Amanda Juliet Holden (19 January 1948 - 7 September 2021) was a British pianist, librettist, translator and editor of musical encyclopedias. She is known for translating opera librettos to contemporary English for the English National Opera, and for writing new librettos, especially in collaboration with Brett Dean. She was also the principal editor of several musical encyclopedias, such as the New Penguin Opera Guide.

== Life and career ==
Amanda Juliet Warren was born in London, the daughter of Sir Brian Warren and Dame Josephine Barnes. She was educated at Benenden School, and studied at Lady Margaret Hall, Oxford, with Egon Wellesz where she gained a Master of Arts (MA), at Guildhall School of Music and Drama and a MA at the American University, Washington, DC. She also had degrees from the Royal Academy of Music (ARCM and LRAM). She first worked as a freelance pianist and accompanist, teacher at the Guildhall School, and therapist from 1973 to 1986.
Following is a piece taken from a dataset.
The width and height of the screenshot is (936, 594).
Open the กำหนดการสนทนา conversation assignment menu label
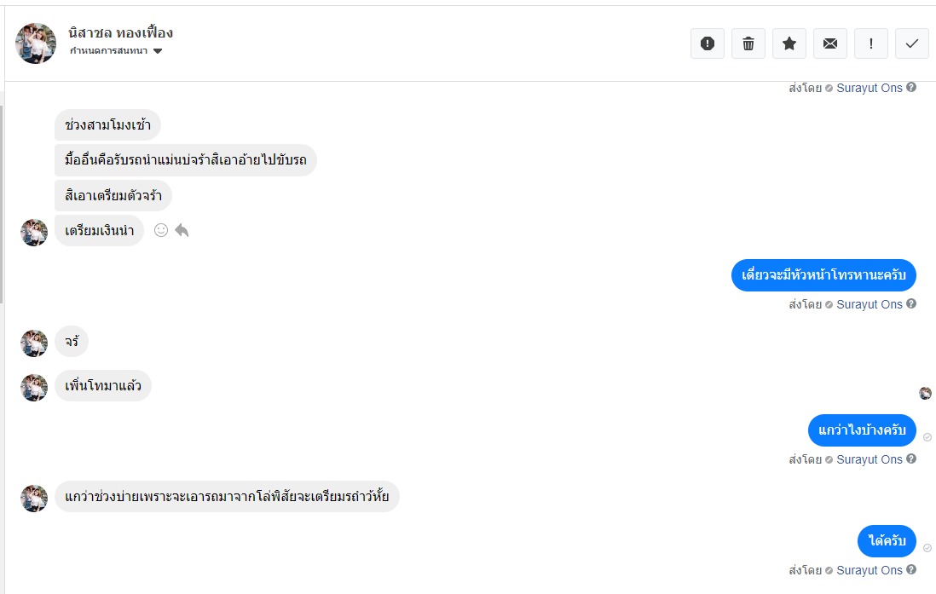coord(109,51)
=== Librettos and other texts for the stage ===
Many of Holden's opera libretto translations were commissioned by the English National Opera (ENO). She translated Mozart's Don Giovanni for Jonathan Miller in 1985. For the ENO, she also translated Handel's Partenope, Rodelinda, Ariodante, Alcina and Agrippina, Donizetti's Lucia di Lammermoor, Rossini's The Barber of Seville, and Puccini's La bohème.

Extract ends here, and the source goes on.